O que fazer: Reproduza como lista numerada, sem linhas em branco, o trecho dos itens que começa na linha que contém "Follow the dft test link" e vai até o fim dos itens, incluindo essa linha. Deixe as imagens fora da resposta.

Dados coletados
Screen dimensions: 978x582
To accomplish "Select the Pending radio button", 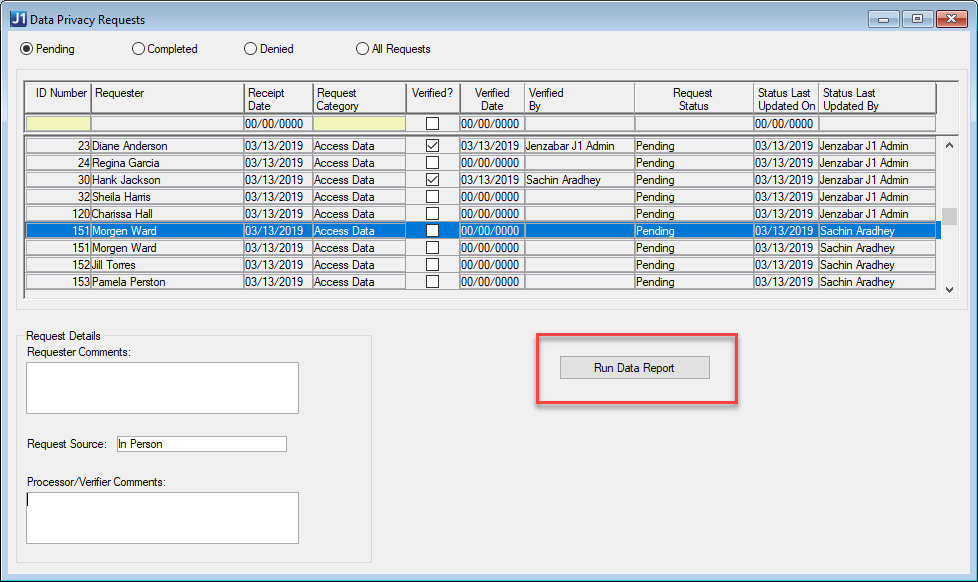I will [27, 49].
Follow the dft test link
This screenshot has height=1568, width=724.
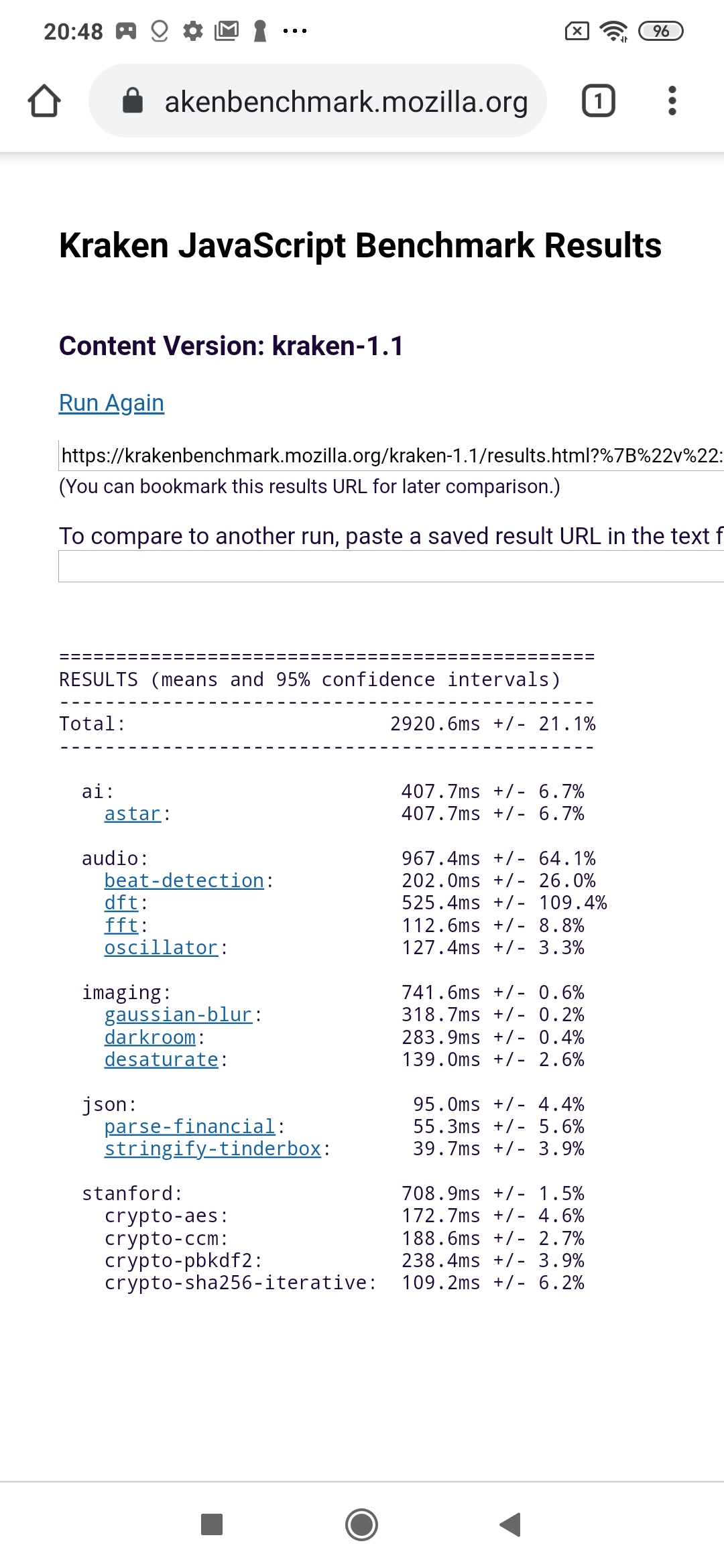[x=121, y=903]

Resultado do exercício:
1. Follow the dft test link
2. This screenshot has height=1568, width=724.
3. [x=121, y=903]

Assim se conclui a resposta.